Like many, I struggle to find shoes that will comfortably accommodate my oddly shaped feet. A neuralgia in the left and little toe bunion on the right give me practically the worst of both worlds when it comes to finding cycling shoes. 

Recently, I have been upping my game and, as a result, regularly cover 70 miles plus every Saturday - with some shorter, more manic sprints during the week. The increased training load has been taking it's toll on my poor feet and so it was that I decided to seek out a worthy successor for my lovely Specialized BG Comp shoes. 

Feeling oddly flush, I decided to treat my wife and I to a day in Kingston Upon Thames - taking in the river, possibly a local restaurant and, of course Sigma Sport and the Specilized Concept Store. 

If you have never been to the Sigma Sport flagship store then do. Do it now. No excuses - the place rocks. Really, I could have spent all day in there just drooling over bikes, wheels, accessories - well; everything, really. After the initial 10 minute tour - like a kid in a toy shop - I sat down with a very helpful guy, who went through their entire stock of size 46 road shoes with me. Top of my list had been either Shimano Custom fit (which Sigma can fit for you) or Bont. I got some great advice to avoid the Bonts - given the sort i mileage I cover and the fact that they can be very unforgiving. Having tried a pair to satisfy myself, I had to agree. 

Despite trying everything they had available, I had narrowed the choice down to either a NorthWave or Specialized S-Works. Unfortunately, the only NorthWaves were out of stock in my size and the last pair of size 46 S-Works had defective Boa Constraints - meaning I could not fully tighten them. Reluctantly, I concede defeat - although not before the wife had made the bold decision to go clipless; resulting in the purchase of some BG Comps for her and matching Look Keo Classic pedals - a fine combination. 
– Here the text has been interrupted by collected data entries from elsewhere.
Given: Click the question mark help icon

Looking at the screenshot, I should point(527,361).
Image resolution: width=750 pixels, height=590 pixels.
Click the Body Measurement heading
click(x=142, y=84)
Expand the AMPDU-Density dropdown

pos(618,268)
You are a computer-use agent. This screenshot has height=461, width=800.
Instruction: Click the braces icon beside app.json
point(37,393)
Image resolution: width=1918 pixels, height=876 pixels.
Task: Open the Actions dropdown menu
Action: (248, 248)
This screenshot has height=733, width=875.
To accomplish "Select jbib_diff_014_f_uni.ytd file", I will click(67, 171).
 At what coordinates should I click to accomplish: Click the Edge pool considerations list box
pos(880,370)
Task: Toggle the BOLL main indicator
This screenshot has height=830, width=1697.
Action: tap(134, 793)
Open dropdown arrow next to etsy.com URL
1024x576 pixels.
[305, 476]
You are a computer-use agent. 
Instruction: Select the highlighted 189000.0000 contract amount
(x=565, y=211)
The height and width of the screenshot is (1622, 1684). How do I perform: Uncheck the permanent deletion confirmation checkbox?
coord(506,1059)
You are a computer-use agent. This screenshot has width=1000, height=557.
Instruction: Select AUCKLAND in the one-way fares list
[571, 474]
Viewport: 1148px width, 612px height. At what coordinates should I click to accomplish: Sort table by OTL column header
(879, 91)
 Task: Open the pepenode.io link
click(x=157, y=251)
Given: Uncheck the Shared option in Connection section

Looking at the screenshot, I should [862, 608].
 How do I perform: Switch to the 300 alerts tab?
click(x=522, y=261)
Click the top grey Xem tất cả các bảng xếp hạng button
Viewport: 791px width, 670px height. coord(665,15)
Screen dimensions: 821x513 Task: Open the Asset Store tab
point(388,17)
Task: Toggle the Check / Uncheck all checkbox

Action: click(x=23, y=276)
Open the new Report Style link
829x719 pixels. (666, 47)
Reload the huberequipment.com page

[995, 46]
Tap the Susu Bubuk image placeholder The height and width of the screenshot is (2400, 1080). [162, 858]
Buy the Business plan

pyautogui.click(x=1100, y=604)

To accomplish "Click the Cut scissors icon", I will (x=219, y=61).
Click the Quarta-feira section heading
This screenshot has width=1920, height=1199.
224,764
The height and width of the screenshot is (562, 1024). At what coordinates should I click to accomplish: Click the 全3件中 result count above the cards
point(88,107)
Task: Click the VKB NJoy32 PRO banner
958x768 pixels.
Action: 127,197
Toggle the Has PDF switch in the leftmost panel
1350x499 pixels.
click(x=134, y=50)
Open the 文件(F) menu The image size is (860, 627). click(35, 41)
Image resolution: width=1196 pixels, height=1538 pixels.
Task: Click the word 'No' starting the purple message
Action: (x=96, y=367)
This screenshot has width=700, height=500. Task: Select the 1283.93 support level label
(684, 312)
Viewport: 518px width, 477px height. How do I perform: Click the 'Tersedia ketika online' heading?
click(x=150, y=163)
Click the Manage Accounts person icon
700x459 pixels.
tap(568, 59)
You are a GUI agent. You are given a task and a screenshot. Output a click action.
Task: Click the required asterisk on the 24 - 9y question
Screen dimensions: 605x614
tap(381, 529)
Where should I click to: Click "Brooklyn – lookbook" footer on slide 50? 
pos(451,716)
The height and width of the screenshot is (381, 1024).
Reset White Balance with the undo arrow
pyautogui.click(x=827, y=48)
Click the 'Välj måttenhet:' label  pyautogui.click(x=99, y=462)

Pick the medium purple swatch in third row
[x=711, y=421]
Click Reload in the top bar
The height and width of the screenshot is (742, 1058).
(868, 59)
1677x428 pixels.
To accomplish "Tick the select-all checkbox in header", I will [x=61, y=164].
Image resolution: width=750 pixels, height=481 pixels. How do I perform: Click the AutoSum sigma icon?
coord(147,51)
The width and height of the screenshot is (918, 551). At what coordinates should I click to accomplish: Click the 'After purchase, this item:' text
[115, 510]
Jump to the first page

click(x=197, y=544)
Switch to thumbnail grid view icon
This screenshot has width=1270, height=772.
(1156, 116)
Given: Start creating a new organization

A ten minute walk saw us at the Specialized Concept store. Again, I spent the first ten minute in there just yearning for a new Tarmac and wondering how I may be able to finance a full-sussy carbon MTB. Reality kicked in and I made my way to the shoes where, I saw it......standing out like a beacon of retro chic......the BG 74 shoe. 

From the start, the full leather upper and subtle retro stitching and graphics set it apart. As luck would have it, the shoe on the shelf was a 46. I slipped it on. What can I say - heaven; sheer heaven. The supple Kangaroo skin gently cosseting my feet and the dual Boa lacing system pulling it snug in just the right places. After a short test of the other shoe, the decision was made.

Now, these are not cheap but, as they say, quality costs. Really, these felt like slippers (a cliche, I know - but honestly very true). I could not wait to get home and try them.

The next evening, I set out for my first road test and was blown away. After a hard and fast 20 miles, I had none of my usual foot pain and, more importantly, had ascended one of my local hill climbs in a persona best time - thanks to the stunning power transfer through the incredible carbon sole. Happy? You bet! In fact, happy does not come close. Upon returning home, the shoes were diligently wrapped in their matching cloth carry bag and placed gently in the wardrobe (sorry, but these were going to live with my best clothes - not rough it with the other cycling kit in the porch!!!)

A couple of days later and we were hitting the road again. And, again, the experience was fantastic - right up until the moment when my foot gently slipped from a cleat whilst pulling away from some traffic lights. It gently (and, I mean gently) touched the chainring but I thought no more about it - until the next set of lights where I almost instinctively looked down to check the shoe. The sight that met my eyes both amazed and saddened me; the ultra strong Kangaroo leather had quite literally torn between two of the ventilation holes. 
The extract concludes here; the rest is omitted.